— Begin Exercise data —
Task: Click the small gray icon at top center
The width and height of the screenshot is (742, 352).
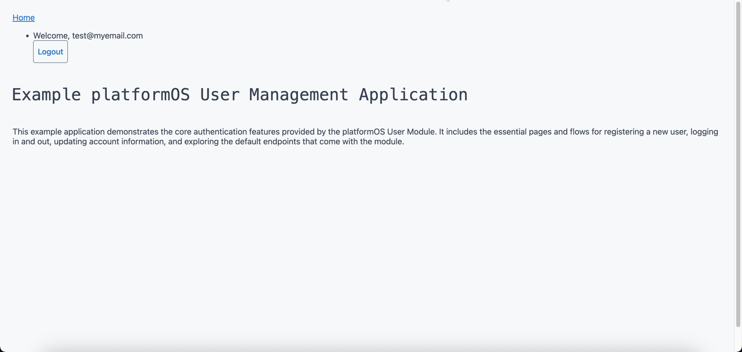Action: point(446,2)
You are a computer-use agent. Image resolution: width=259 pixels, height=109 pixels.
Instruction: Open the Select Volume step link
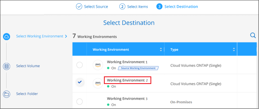(x=28, y=66)
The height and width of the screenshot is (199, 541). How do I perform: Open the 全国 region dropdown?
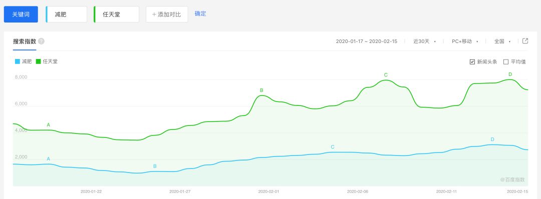pos(502,42)
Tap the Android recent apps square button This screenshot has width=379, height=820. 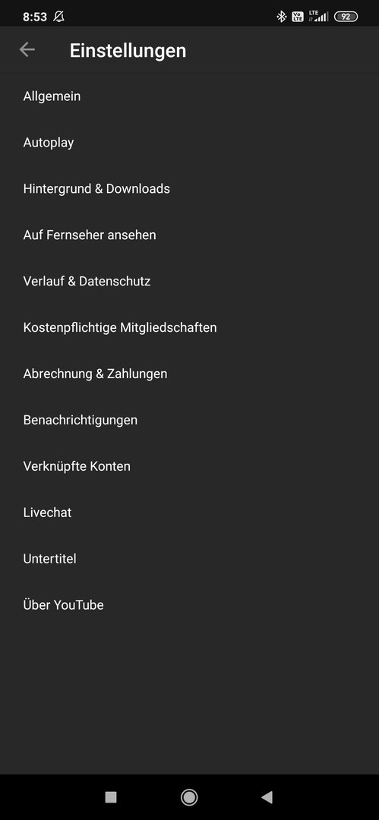click(x=110, y=796)
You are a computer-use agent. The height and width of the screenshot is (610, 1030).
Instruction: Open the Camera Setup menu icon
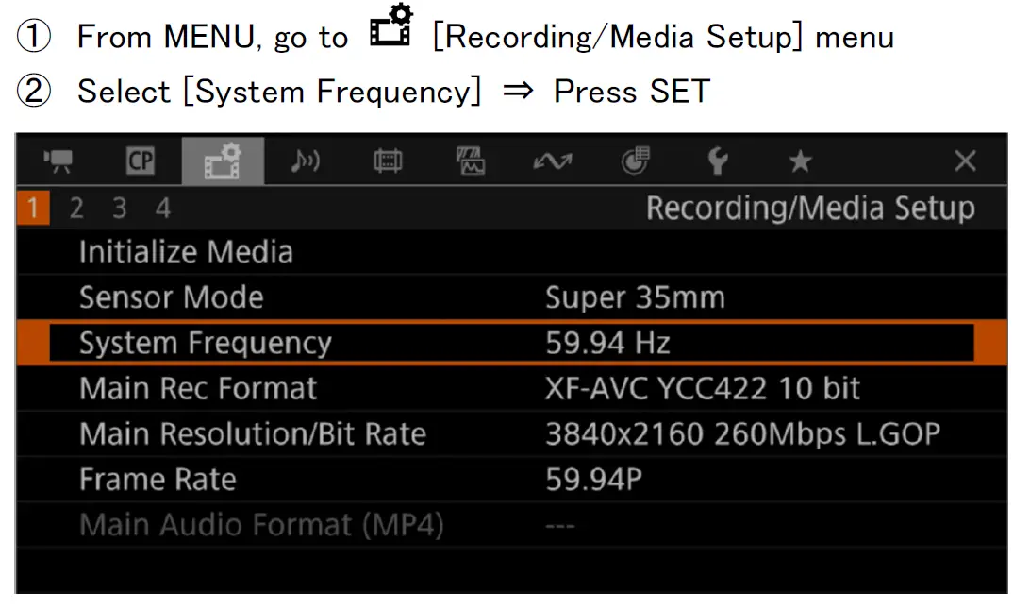59,161
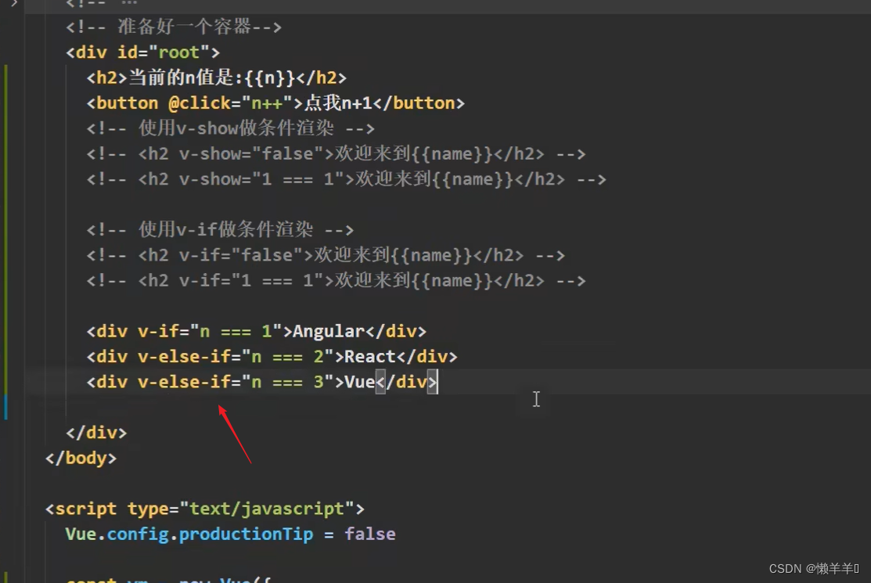Image resolution: width=871 pixels, height=583 pixels.
Task: Click the h2 line showing the current n value
Action: coord(216,77)
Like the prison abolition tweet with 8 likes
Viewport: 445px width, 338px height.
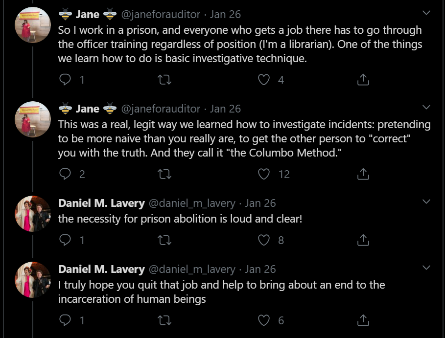[264, 240]
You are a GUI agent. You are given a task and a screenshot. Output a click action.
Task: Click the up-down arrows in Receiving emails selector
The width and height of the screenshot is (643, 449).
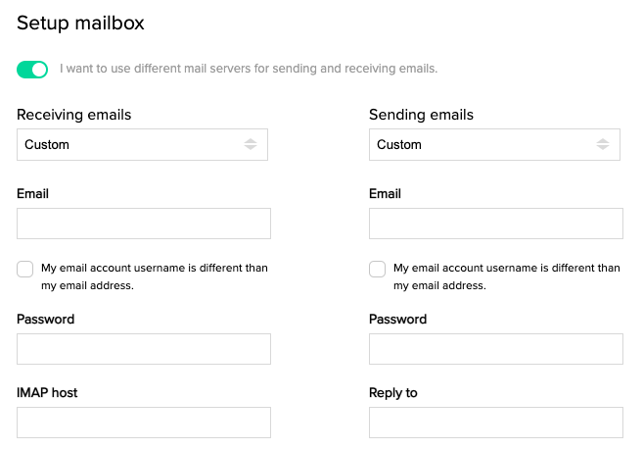(x=251, y=144)
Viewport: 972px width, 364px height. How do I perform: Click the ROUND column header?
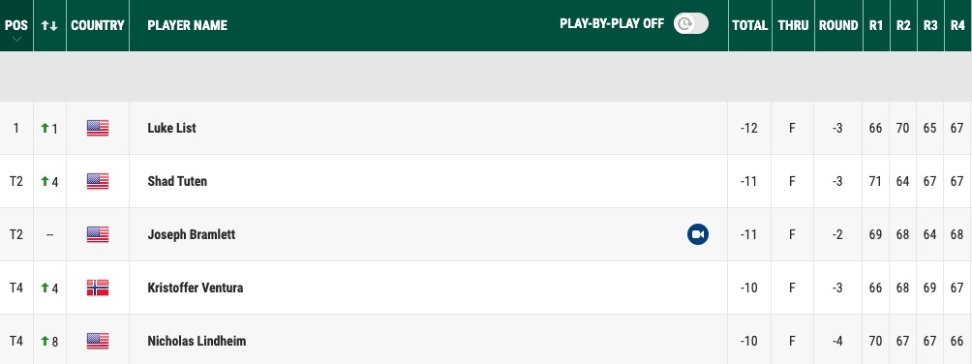(x=838, y=25)
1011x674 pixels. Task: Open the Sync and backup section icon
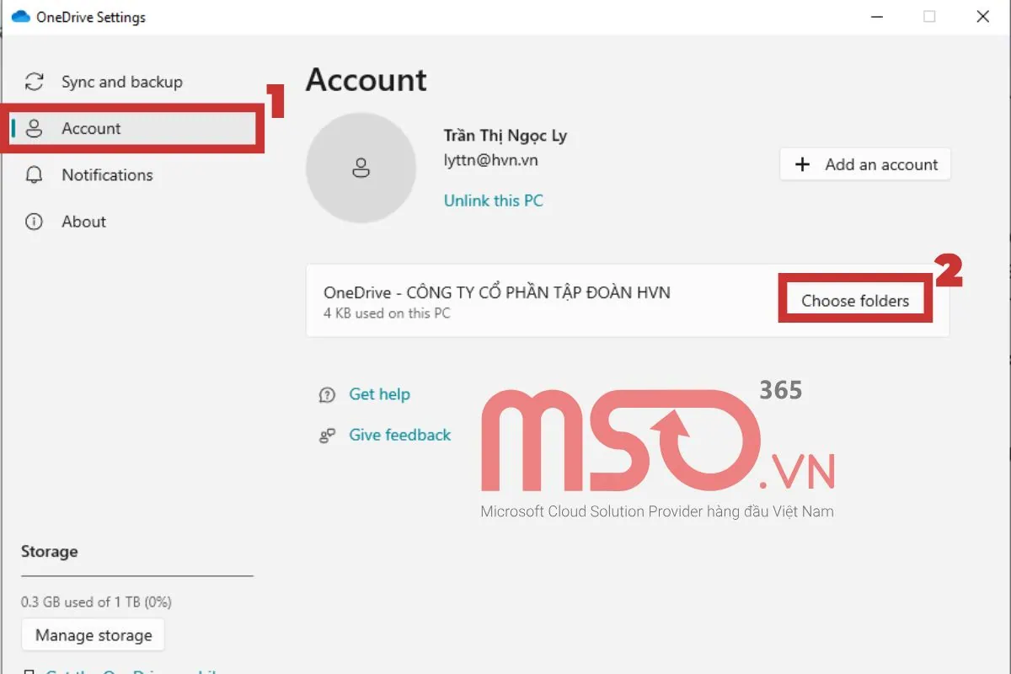(34, 82)
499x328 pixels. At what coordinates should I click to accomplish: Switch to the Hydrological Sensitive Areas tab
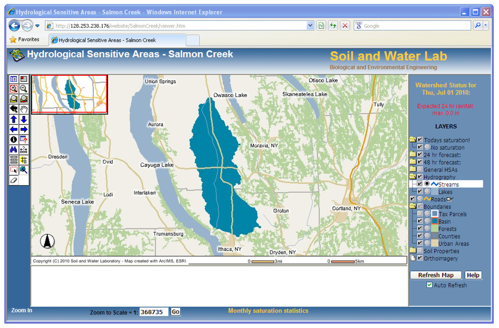tap(117, 40)
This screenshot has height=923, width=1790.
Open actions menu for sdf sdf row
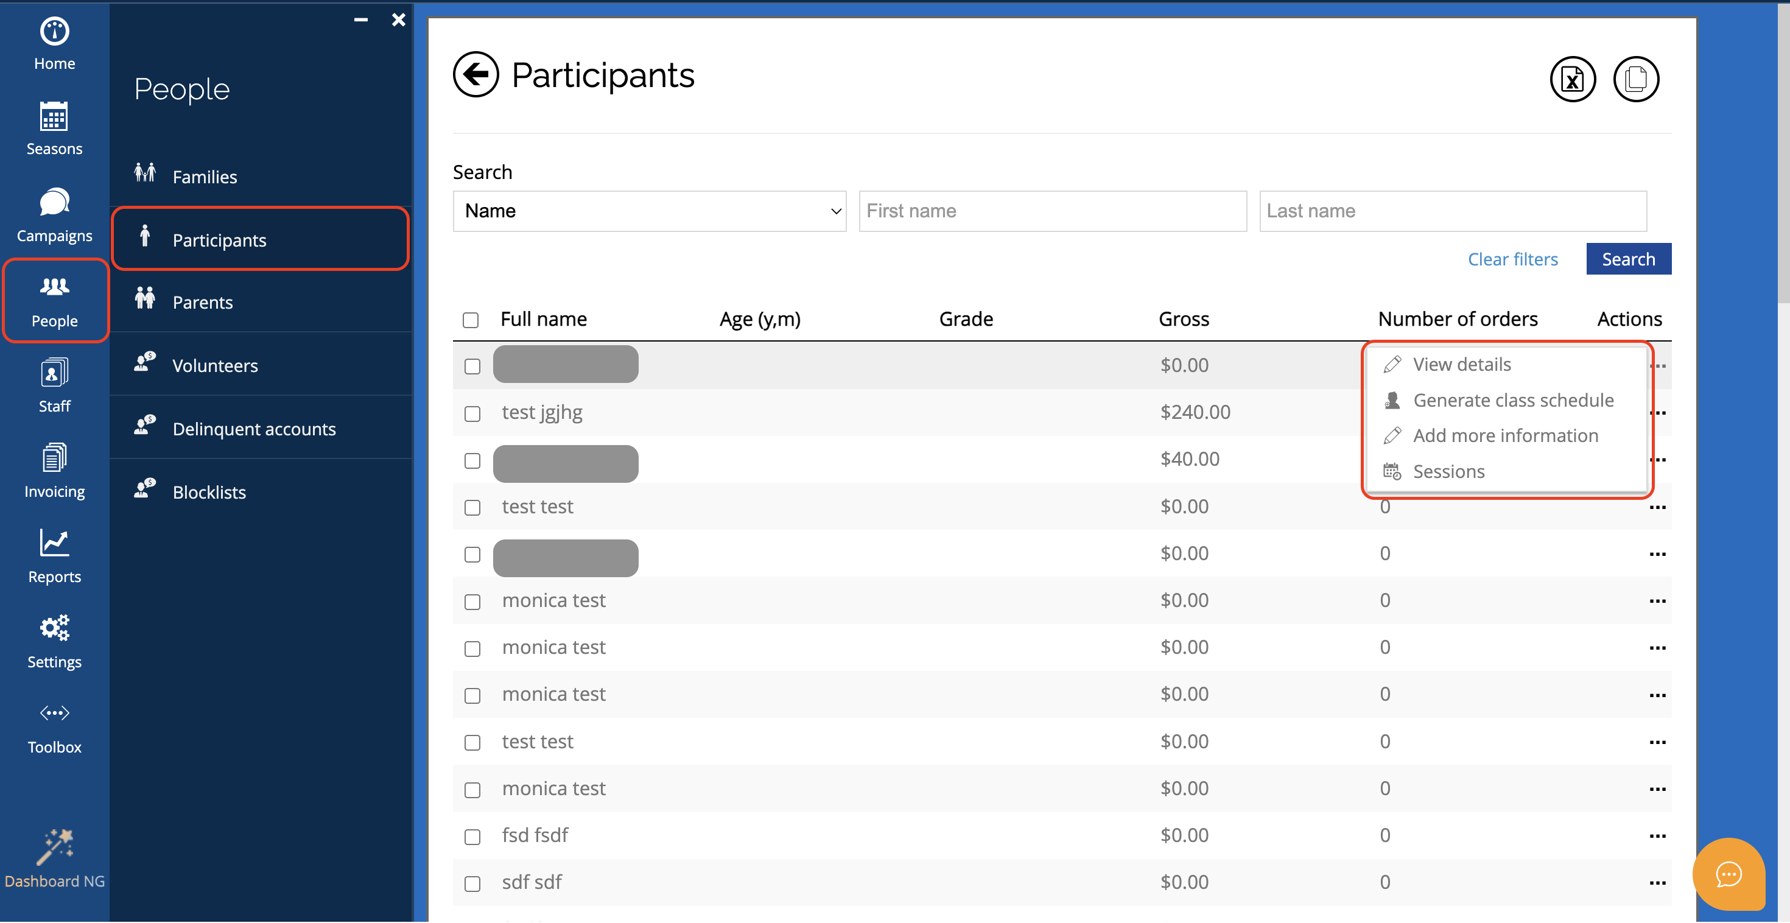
— End Exercise data —
Please switch "Camera Setup" to "Camera Settings" in the records, starting at the line containing "You are a computer-use agent. The" and ending after the line containing "Action: coord(216,77)", and give back only those lines with nothing else altered. Omit the pictures from your answer.

You are a computer-use agent. The height and width of the screenshot is (610, 1030).
Instruction: Open the Camera Settings menu icon
59,161
Image resolution: width=871 pixels, height=583 pixels.
Task: Click the h2 line showing the current n value
Action: coord(216,77)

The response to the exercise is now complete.